¿ fibrilación auricular : qué es ?

La fibrilación auricular consiste en palpitaciones aceleradas y repentinas en el pecho. Esta “aceleración del corazón” puede venir acompañada de otros síntomas como falta de aire, fatiga, disminución de la capacidad para realizar alguna actividad física, debilidad, aturdimiento, mareos, confusión y hasta dolor en el pecho.

La arritmia se debe a que las dos cámaras superiores del corazón, las aurículas, laten a un ritmo distinto que las dos inferiores, los ventrículos. Por esta razón, la transmisión de los impulsos eléctricos a los ventrículos no es sincronizada y el latido pierde su ritmo normal.

Si sufres fibrilación auricular esta puede ser intermitente, y si no desaparece necesitas tratamiento médico. Y aunque por sí sola no pone en riesgo tu vida, la también conocida taquicardia es un padecimiento que no se puede dejar pasar.

La fibrilación auricular afecta entre el 1% y 2% de la población mundial. Las personas que la sufren llegan a registrar de 160 a 180 latidos por minuto (lpm) y hasta 300 en algunos casos más extremos. Para quienes no lo sufren, la frecuencia cardíaca oscila entre 60 y 100 lpm.

Para realizar el diagnóstico, tu médico recurrirá a dos pruebas: el electrocardiograma como estudio básico y un Holter de 24 horas si requiere de un examen más especializado. Para ello te colocará un aparato por un día para monitorear tu ritmo cardíaco.

Si eres diagnosticado, tu médico te podría recetar betabloqueantes, para disminuir la frecuencia cardíaca, o medicamentos anticoagulantes.
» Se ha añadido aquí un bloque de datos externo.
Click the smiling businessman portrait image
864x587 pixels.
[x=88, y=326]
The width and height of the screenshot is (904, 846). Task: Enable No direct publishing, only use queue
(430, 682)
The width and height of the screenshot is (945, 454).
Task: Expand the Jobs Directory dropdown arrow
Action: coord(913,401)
Esto evita las complicaciones más severas como la insuficiencia cardíaca y la trombosis.

En otros casos, el tratamiento para la fibrilación auricular puede consistir en intervenciones quirúrgicas para intentar alterar el sistema eléctrico del corazón. La colocación de un marcapasos puede ayudar a sincronizar los latidos del principal músculo del cuerpo.
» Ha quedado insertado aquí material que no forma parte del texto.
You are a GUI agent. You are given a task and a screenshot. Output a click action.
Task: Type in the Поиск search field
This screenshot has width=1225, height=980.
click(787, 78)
Entre los principales factores de riesgo están la edad, las enfermedades cardíacas preexistentes y la presión arterial alta. Al igual que las enfermedades crónicas como la diabetes y los trastornos de la tiroides.

La apnea del sueño y el síndrome metabólico también pueden desencadenar la fibrilación auricular. Otras causas incluyen la enfermedad renal crónica, la enfermedad pulmonar, consumir alcohol en exceso, la obesidad y los antecedentes familiares.

Pero no te preocupes, si eres diagnosticado con esta enfermedad, y sigues las recomendaciones de tu cardiólogo, podrás llevar una vida sin mayores sobresaltos y realizar tus actividades cotidianas.